Марфа вошла в зал и посмотрела на семью. Дети ели тихо, без обычного перешептывания и шуток. Тео кормила Лизу, держа ее на коленях.

Степан поймал ее взгляд и поднялся.

— Можно мне к ней? — неуверенно спросил брат. «Что там?».

— Зайди, конечно, ей легче будет, — Марфа встала на цыпочки и чуть коснулась губами его виска. «Волосы-то седые», — вдруг пронзила ее горькая мысль. «И у Пети тоже, а тому только четвертый десяток пошел».

Степан вышел, а она, сев на его место, сказала: «Ну, молодцы, что вы так хорошо себя ведете. Мама скоро родит, и будет у вас новый братик или сестричка».

— А после обеда нам в детские пойти? — спросила Тео, вытирая салфеткой рот сестры. «Еще хочу!», — сказала Лиза, потянувшись за свежим хлебом.

— Дай ее мне, милая, — тихо попросила Марфа. «Да, побудьте у себя, почитайте что-нибудь, поиграйте, только не шумите».

— Хорошо, — угрюмо сказал Федя. «Я рисовать буду».

— Ну, вот и славно, милый, — Марфа намазала краюшку хлеба маслом и, протянув Лизе, посмотрела на близнецов.

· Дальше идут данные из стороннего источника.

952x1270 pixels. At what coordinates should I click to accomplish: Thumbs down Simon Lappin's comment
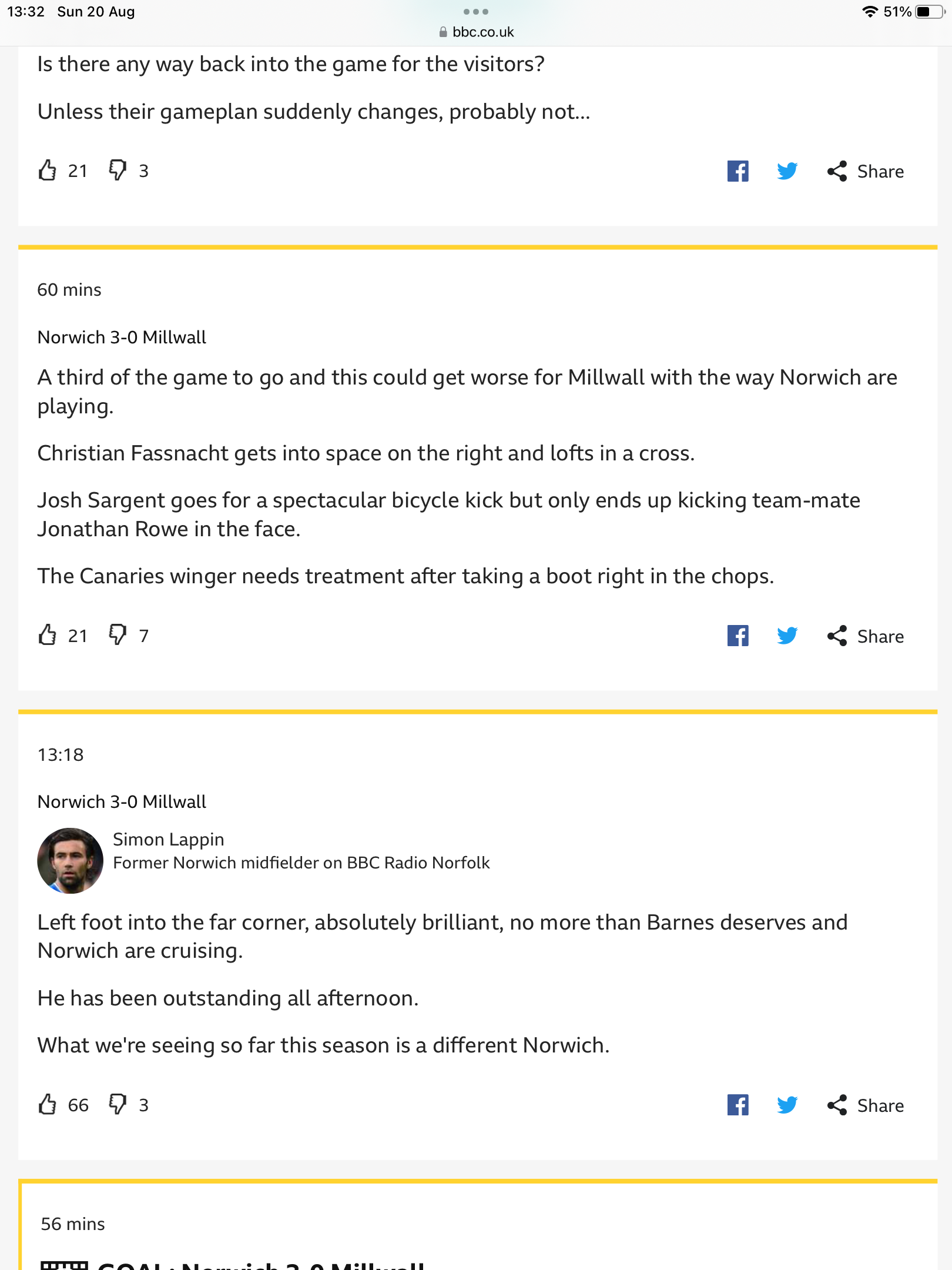pos(118,1104)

Они сидели, не поднимая головы, взявшись за руки.

— А мама не умрет? — вдруг спросил кто-то из них — высоким, наполненным слезами, мальчишеским голосом.

— Никто не умрет, — твердо сказала женщина, и, поднявшись, перекрестившись, вышла из комнаты.

Миссис Стэнли вышла из Машиной опочивальни и подозвала к себе Степана.

— Сэр Стивен, хорошо, что вы пришли — сказала она, — надо посылать в Лондон — за хирургом.

Одна я не справлюсь. Ребенок крупный, леди Мэри его переносила, лежит он неправильно, а жена ваша сейчас очень ослабла. Я просто не могу подвергать ее такой опасности дальше — надо поворачивать ребенка, а для этого необходим врач».

— Хорошо, — он кивнул. «Я сейчас поеду. Можно к ней зайти?»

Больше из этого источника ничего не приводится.